Why is intervention needed?

Brazil’s Atlantic Forest stretches along the Atlantic coast and inland as far as Paraguay. It is thought to have covered as much as 1 500 000 km2, but today at least 72% has been cleared, mainly for agriculture. Most of the remaining forest patches are small and isolated, and many plant and animal species are threatened with extinction. Alongside the Tietê river, significant deforestation has taken place.

The Brazilian Forest Code aims to protect rivers, soils and forests on private lands. Unfortunately, the code is not always adhered to, often because of a lack of financial and technical capacity. Today, the land that officially falls under this law and that is not forested – in other words, that needs to be restored – amounts to around 19 million hectares.

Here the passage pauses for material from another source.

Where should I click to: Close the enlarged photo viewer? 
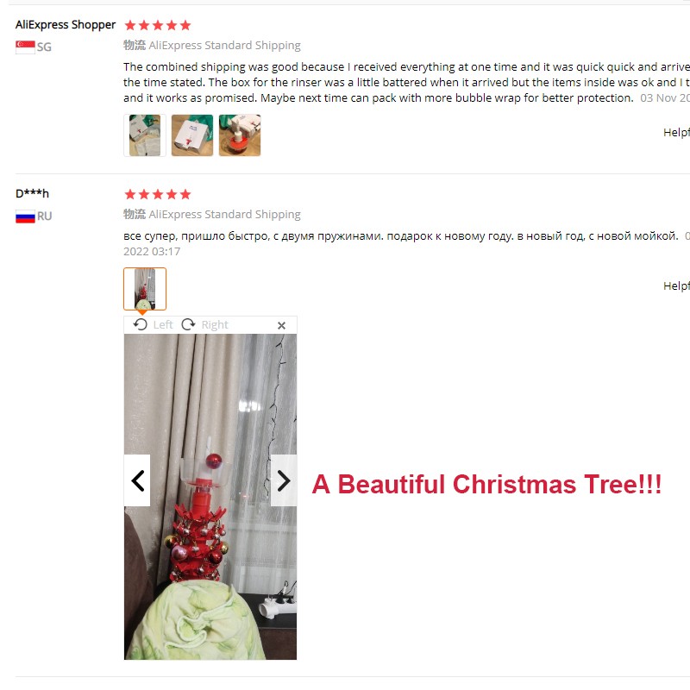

Establishing wildlife corridors

AES Brasil is already restoring sites that the Brazilian Forest Code requires to be placed under restoration. The Tietê Forests project will focus on additional sites where this is not obligatory by law, actively planting native vegetation, enhancing a wildlife corridor and helping protect the river basin from erosion.

The region supports more than 100 mammal species, including the puma (Puma concolor) and the maned wolf (Chrysocyon brachyurus), of which 6 are threatened. It’s also home to over 400 bird species, of which 18 are threatened, more than 40 amphibian species, and several endangered or vulnerable tree species.


A fully green approach

In Brazil, invasive grasses and leaf-cutter ants are two major obstacles to forest restoration, and they are usually controlled with herbicides and insecticides. While it is possible to control them with a fully organic approach, it is extremely laborious and difficult to do on a large scale. With its aim to protect the water resources of one the largest rivers in the state of São Paulo, the Tietê Forests project serves as the perfect opportunity to experiment with ways to reduce or eliminate the use of herbicides and pesticides by testing different spatial arrangements or species combinations, and developing best practices.

To do this, the project adopts a three-pronged approach:

  1. The removal of grass prior to planting will be carried out mechanically by mowing.
  2. Green manure – Guandu or pigeonpea (Cajanus cajan) – will be used in between native vegetation as an extra contribution to the fast-growing and large-crowned plants that shade and suppress invasive grasses, accelerating the growth of all native species.
  3. The biomass of both the mown grass and the green manure will be used as mulch during tree planting, also to stop invasive grasses growing again.